本文:
╭──

会社内でダメ社員の「排斥」が横行する理由が実験で証明された!

 東京オリンピック開催となってもなお、新型コロナウイルスの勢いは収まらず、企業の倒産も相次いでいる。

 東京商工リサーチの発表によれば、昨年の倒産件数は7773件、今年も約7000件に達する見込みだ。こうした中、リストラを行う企業も多い。希望退職者の数は、上場企業だけでも昨年は1万8635人、今年は6月3日時点で1万225人にも上る。

 しかし、ビジネスの世界では、同僚たちから「無能」の烙印を押されて居場所がなくなり、退職へと〝追い込まれる〟ケースも珍しくない。吊るし上げ会議や無視など様々な方法で退社を余儀なくされるものだ。このとき、なぜ同僚たちは無慈悲に「排斥」に加担することができるのか。社会心理学者は、そのメカニズムについてこう解説する。

╰──

提示資料:
╭──

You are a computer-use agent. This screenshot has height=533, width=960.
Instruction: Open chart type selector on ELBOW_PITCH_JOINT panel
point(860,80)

╰──

練習問題:
1 - 本文の「会社内でダメ社員の「排斥」が横行する理由が実験で証明された!」から「ニズムについてこう解説する。」までを、一字一句違えずに書き写してください。
2 - 本文について、次の問いに答えてください。
(a) 東京商工リサーチの発表によると、昨年の倒産件数は何件でしたか?
(b) 上場企業の希望退職者数は、今年6月3日時点で何人に上りましたか?
(c) 退社を余儀なくされる方法として、本文が挙げているものは何ですか?

解答例:
1 -
会社内でダメ社員の「排斥」が横行する理由が実験で証明された!

 東京オリンピック開催となってもなお、新型コロナウイルスの勢いは収まらず、企業の倒産も相次いでいる。

 東京商工リサーチの発表によれば、昨年の倒産件数は7773件、今年も約7000件に達する見込みだ。こうした中、リストラを行う企業も多い。希望退職者の数は、上場企業だけでも昨年は1万8635人、今年は6月3日時点で1万225人にも上る。

 しかし、ビジネスの世界では、同僚たちから「無能」の烙印を押されて居場所がなくなり、退職へと〝追い込まれる〟ケースも珍しくない。吊るし上げ会議や無視など様々な方法で退社を余儀なくされるものだ。このとき、なぜ同僚たちは無慈悲に「排斥」に加担することができるのか。社会心理学者は、そのメカニズムについてこう解説する。

2 -
(a) 7773件
(b) 1万225人
(c) 吊るし上げ会議や無視